Washing Machines Live Longer with Calgon

Not in this house, they don’t. I can’t be arsed to buy any product advertised on the box which has been dubbed into English. I use a supermarket own brand which is cheaper and probably made by Calgon anyway. Or rather I used to.

The water in East Anglia is notoriously hard. Ever since we moved to the back of beyond I’ve been suffering from slight contact dermatitis, and the mineral-rich water hereabouts was the possible cause. I say slight because it comes and goes and is more of a minor itchy irritant than a major malady. It’s the only downside to village life.
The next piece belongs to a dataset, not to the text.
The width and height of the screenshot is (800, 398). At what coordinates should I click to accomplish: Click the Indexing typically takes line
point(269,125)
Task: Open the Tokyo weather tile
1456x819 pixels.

So we got ourselves a water softening wonder box. It sits comfortably next to the boiler and now delivers the silkiest of waters, so no more clogged pipes, furry kettles or lumpy limescale on tiles, taps and toilets. Bath time is now big bubble time. But has it cured my itch? Err, no. Maybe it’s the gardening.

The Ship of the Fens

Our next family do since the end of lockdown was to Liam’s lot. A fun family BBQ in rural Hertfordshire, a night or two in Cambridge and a visit to Ely, a teeny-weeny city with a vast cathedral dominating the flatlands. ‘The ship of the Fens’ can be seen for miles around, demonstrating just how important He used to be to the prince, the pauper and everyone in between. There’s been a house of God on this spot since 673.
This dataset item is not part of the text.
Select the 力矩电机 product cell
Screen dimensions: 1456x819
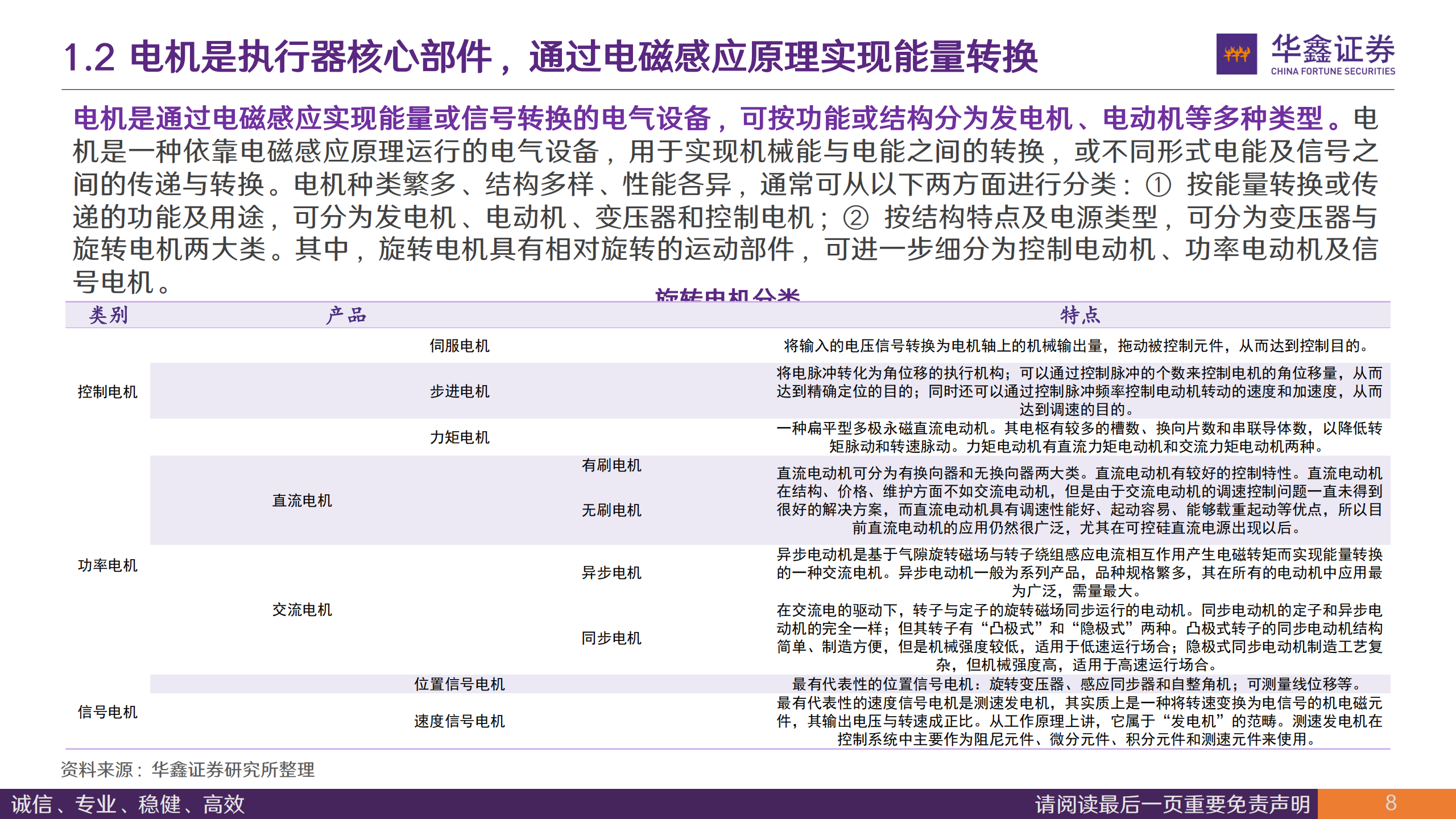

Ely sits on a small plot of high ground at the heart of the Fens, a once expansive marsh long since tamed by dykes and ditches, and drained for agriculture. The city has a quirky feel to it and, despite being only 14 miles from Cambridge and 80 miles from London, projects an air of splendid isolation and self-sufficiency, perhaps inherited from times past when it was an island, cut off for much of the year.

Obviously, the huge church is the main event. I’m not even remotely religious but its sheer scale forces you to look up to the heavens in utter astonishment.

The Mean Fields of Norfolk

The Mean Fields of Norfolk

I’ve always said that if I was a stick of Brighton rock, you’d find the words ‘city boy’ stamped all the way though me. And if, as a city boy living in the city, I’d heard gunshot, I’d have called the old bill, no hesitation. The truth is, despite the crime and the grime on the mean streets of old London town, I never heard gunfire for real, not once. Now I’m in the middle of huntin’, shootin’, fishin’ country where men are men and birds are nervous, I’m slowly learning to embrace the back of beyond. When I hear both barrels go off in the mean fields of Norfolk, I just shrug my shoulders and chuck another log on the wood burner. Pity the poor pheasants, though.